Sleep need varies from person to person but, in general, the average adult needs about 7-7.5 hours of sleep for optimal health and functioning. Although there are exceptions, less than 6 hours for too many nights can have negative health effects; however, trying to get more sleep than one needs can results in poor quality sleep and insomnia.
What is the impact of the cell phone on sleep?
A couple of hours before our usual bedtime, our brain starts to prepare us for sleep by releasing melatonin, a hormone that regulates sleep and wakefulness. If we are exposed to light that is too bright or from devices (such as cell phones, ipads, computers) that give off light in the blue wavelength frequency during the hour before bed, melatonin gets suppressed and the signal to the brain that prepares for sleep gets disrupted. The result is that it can take longer to fall asleep, sleep quality can be lighter and it can be more difficult to awaken.
Should the TV be on when trying to go to sleep?
Ideally, no, and all TV watching would take place outside the bedroom; however, in some cases (and this is really on a case by case basis) watching TV while falling asleep can be fine. I would, however, recommend that the TV be set to a timer. Otherwise, if the TV is on the entire night, changes in volume with commercials and other programming can disrupt sleep.
At what point does someone make an appointment to see someone like you? What is the first step?
Honestly, an appointment can be made at any time if someone feels they are not sleeping well, has concerns about their sleep, doesn’t feel rested or is struggling with daytime sleepiness/fatigue or difficulties with focus/concentration. Sometimes patients schedule an appointment because they recognize how important sleep is to their health and quality of life and they want to be sure they are doing everything they can to ensure healthy sleep. If someone is interested in scheduling an appointment, the best way is to call the sleep center directly and ask to schedule an initial consultation. At that time, we’d be able to take their insurance information, determine if a referral is needed and schedule the session.
What are your thoughts on NyQuil, Tylenol PM, Melatonin, essential oils, Ambien?
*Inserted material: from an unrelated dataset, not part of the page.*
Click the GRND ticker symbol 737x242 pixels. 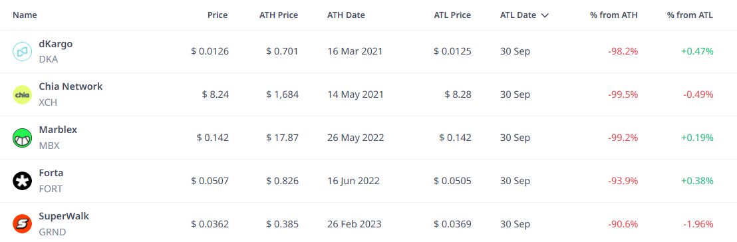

I think medications or supplements can be very useful tools when managing insomnia as long as they are taken/prescribed in the context of behavioral strategies that encourage healthy sleep and decrease the need for medication. Medications alone will never resolve insomnia. Therefore, before any prescription medication is started, or if someone finds they are relying on a supplement/OTC more than just occasionally, it is best to consult with a sleep specialist who will evaluate the problem, address all the factors that are contributing to the problem and then offer solutions that are best tailored to the individual.
Is Ambien Addictive?
Although anything can be psychologically addictive, physiologically Ambien is not “addictive” in the way that most people think of addiction. It is more that one can develop a dependence on the medication if they take it for an extended period of time. I often see patients who have taken Ambien or similar medications for long periods of time and then try to skip a night. What then happens is they can have a very normal withdrawal reaction of difficulty sleeping; this experience just reinforces the belief that they “need” medication to sleep or are “addicted” to sleeping pills when that is often not the case. What we would want to do is slowly taper the medication in a way that would minimize or eliminate any withdrawal reaction and often we can do so successfully when we incorporate healthy sleepy habits.